# [Directions]
Using the material that follows, output exactly the lines from the one containing "Identify the click" through the one containing "Cookie Consent (860, 2449)", with both ends kept.

━━━━━━━━━━━━━━━━━━━━

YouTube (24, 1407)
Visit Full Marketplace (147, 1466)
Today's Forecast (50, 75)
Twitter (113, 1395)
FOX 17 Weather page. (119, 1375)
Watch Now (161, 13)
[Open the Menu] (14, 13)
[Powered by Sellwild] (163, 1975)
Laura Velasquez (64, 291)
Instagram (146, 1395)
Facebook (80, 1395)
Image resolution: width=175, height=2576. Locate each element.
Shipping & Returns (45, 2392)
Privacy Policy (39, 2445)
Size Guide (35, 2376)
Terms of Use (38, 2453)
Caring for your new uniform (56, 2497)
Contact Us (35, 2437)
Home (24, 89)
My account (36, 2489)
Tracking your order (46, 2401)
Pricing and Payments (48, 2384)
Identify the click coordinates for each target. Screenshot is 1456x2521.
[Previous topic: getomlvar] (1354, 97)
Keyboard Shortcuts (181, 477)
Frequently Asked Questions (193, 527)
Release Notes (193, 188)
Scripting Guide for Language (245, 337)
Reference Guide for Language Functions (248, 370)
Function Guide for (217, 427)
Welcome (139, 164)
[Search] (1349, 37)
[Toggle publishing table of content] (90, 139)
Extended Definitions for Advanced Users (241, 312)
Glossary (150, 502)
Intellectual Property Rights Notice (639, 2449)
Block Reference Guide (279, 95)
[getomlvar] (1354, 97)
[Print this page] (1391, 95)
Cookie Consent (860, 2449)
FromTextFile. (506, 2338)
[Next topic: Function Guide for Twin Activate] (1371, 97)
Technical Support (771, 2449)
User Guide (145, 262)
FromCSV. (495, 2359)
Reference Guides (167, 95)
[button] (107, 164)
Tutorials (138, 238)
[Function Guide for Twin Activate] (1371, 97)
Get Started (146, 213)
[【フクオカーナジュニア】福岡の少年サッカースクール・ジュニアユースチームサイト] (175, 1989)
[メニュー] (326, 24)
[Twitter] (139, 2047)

━━━━━━━━━━━━━━━━━━━━

# [Your response]
Identify the click coordinates for each target. Screenshot is 1456x2521.
[Previous topic: getomlvar] (1354, 97)
Keyboard Shortcuts (181, 477)
Frequently Asked Questions (193, 527)
Release Notes (193, 188)
Scripting Guide for Language (245, 337)
Reference Guide for Language Functions (248, 370)
Function Guide for (217, 427)
Welcome (139, 164)
[Search] (1349, 37)
[Toggle publishing table of content] (90, 139)
Extended Definitions for Advanced Users (241, 312)
Glossary (150, 502)
Intellectual Property Rights Notice (639, 2449)
Block Reference Guide (279, 95)
[getomlvar] (1354, 97)
[Print this page] (1391, 95)
Cookie Consent (860, 2449)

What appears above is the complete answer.